Ich würde etwas nicht mögen, aber er würde es hassen. Ich habe nie nachgegeben und er wollte kämpfen. Er forderte jeden meiner Gedanken heraus, nur indem er atmete. Er zeigte mir, wie meine vorschnellen Urteile über andere oft zu etwas führten, das ich nicht wollte. Ich habe gelernt, dass ich nicht zu allem eine Meinung haben muss. Er hat mir gezeigt, dass man ihn nicht verprügeln muss, nur weil einen jemand herausfordert. Und wie hätte ich ausgesehen, wenn ich einen alten Mann wegen nichts verprügelt hätte?

Meine Meinung ist mir nicht mehr so ​​wichtig. Ich muss mein Revier nicht wie ein tollwütiger Wolf verteidigen. Es ist in Ordnung, nur mit den Schultern zu zucken und zu lächeln. All das habe ich von einem Mann gelernt, den alle um mich herum psychotisch nennen.

Ich weiß nicht, ob das für jeden funktionieren würde, aber es funktioniert für mich. Ich wurde geschrien und ich habe andere geschimpft, und das Rad der Keuchhusten dreht sich einfach weiter. Es ist langweilig und ich bin müde. Ich sage nicht, dass ich nie wieder kämpfen werde, aber puh, ich werde sicher enttäuscht sein, wenn ich es tue.
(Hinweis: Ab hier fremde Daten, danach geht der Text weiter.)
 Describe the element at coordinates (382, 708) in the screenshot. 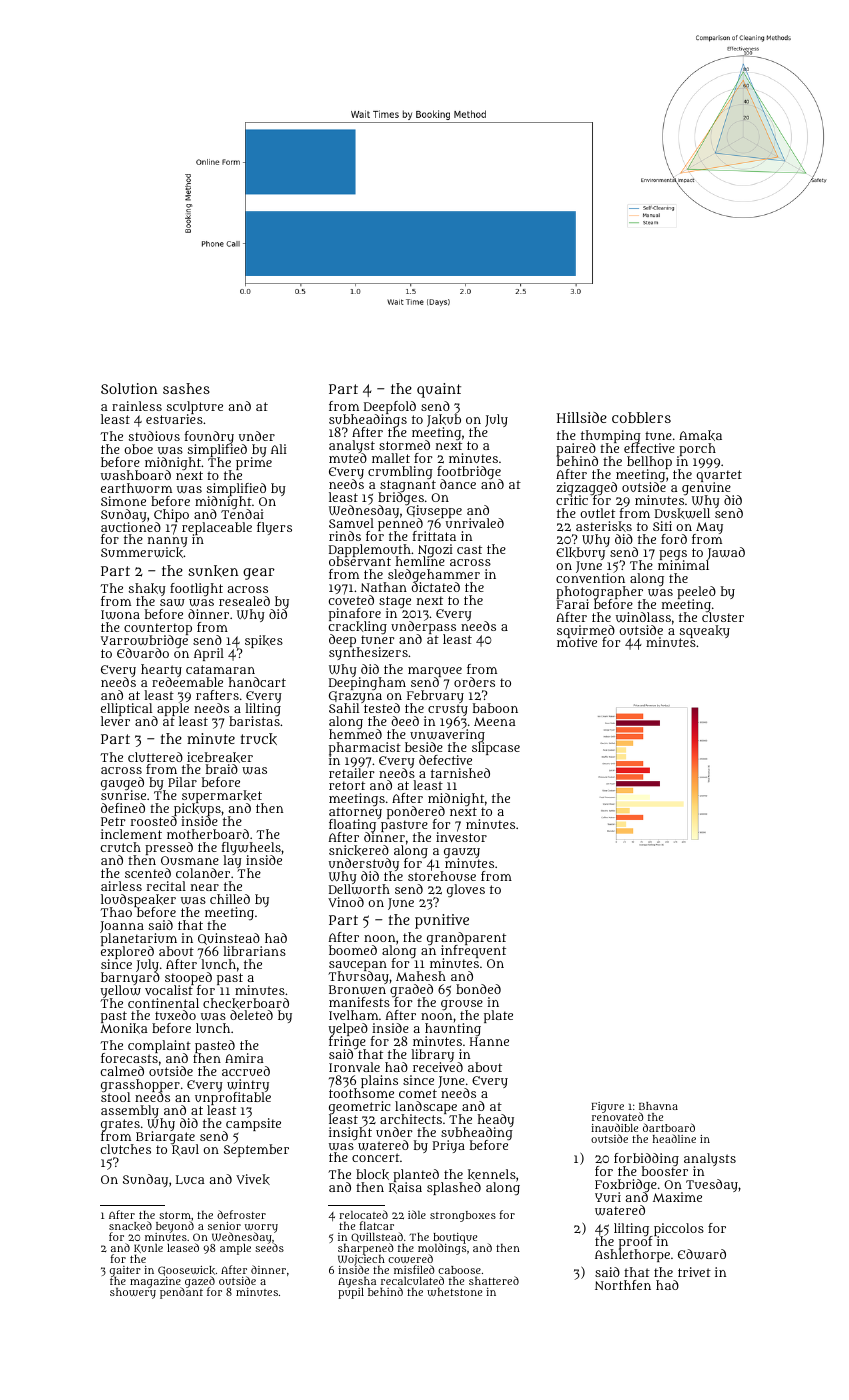

I see `tested` at that location.
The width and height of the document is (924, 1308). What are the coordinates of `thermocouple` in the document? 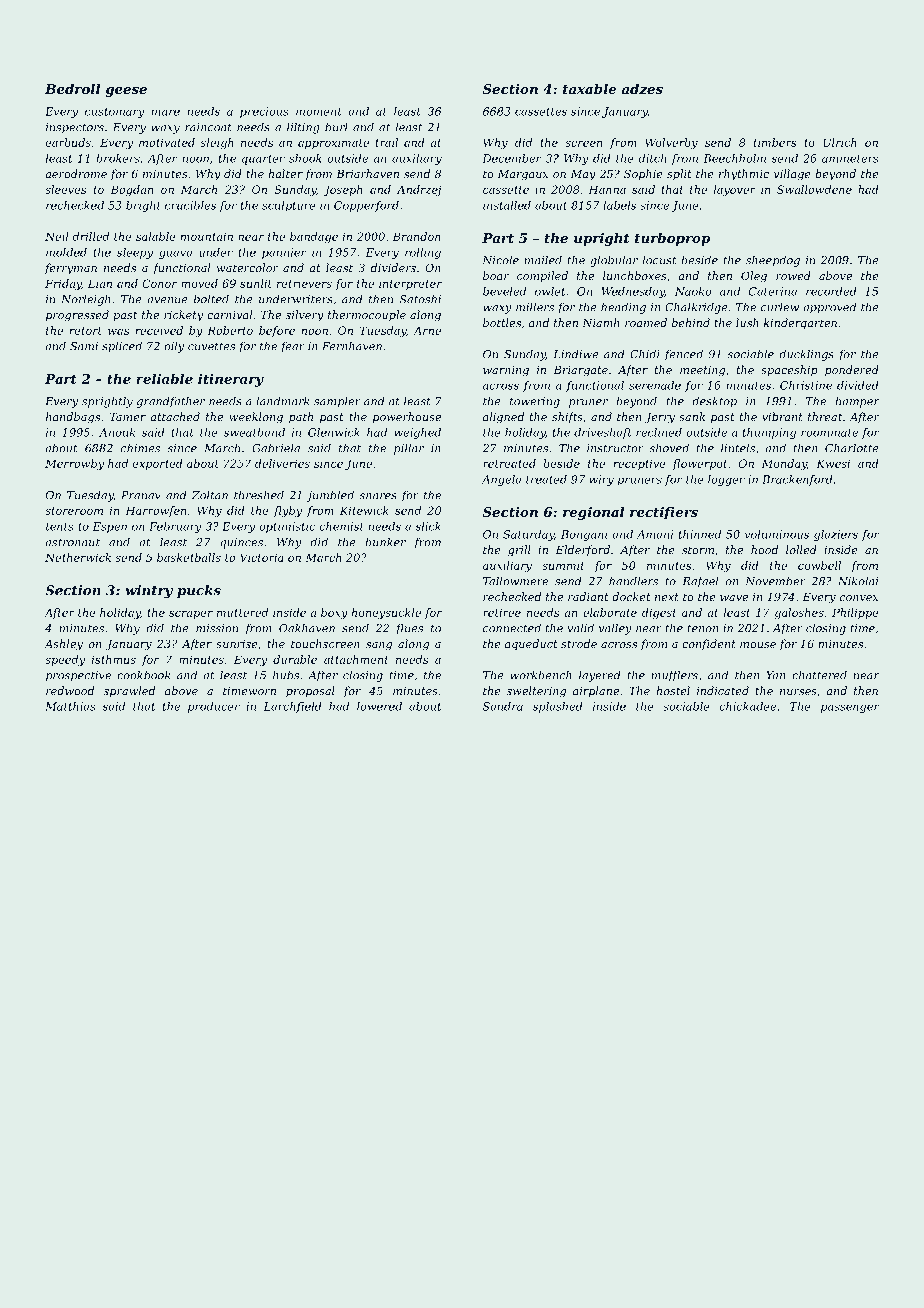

Also ja, du hast recht. Ich denke, mein Training war auf einem Plateau, aber wenn ich zurückblicke, wie weit ich gekommen bin, fühle ich mich, als würde ich gerade auf einem Gipfel stehen. Also mache ich einfach weiter.

Inhaftierte Menschen

Viele inhaftierte Menschen aus allen Teilen der Vereinigten Staaten korrespondieren mit dem Ehrwürdigen Thubten Chodron und Mönchen der Abtei Sravasti. Sie bieten großartige Einblicke in die Art und Weise, wie sie den Dharma anwenden und danach streben, selbst in den schwierigsten Situationen für sich selbst und andere von Nutzen zu sein.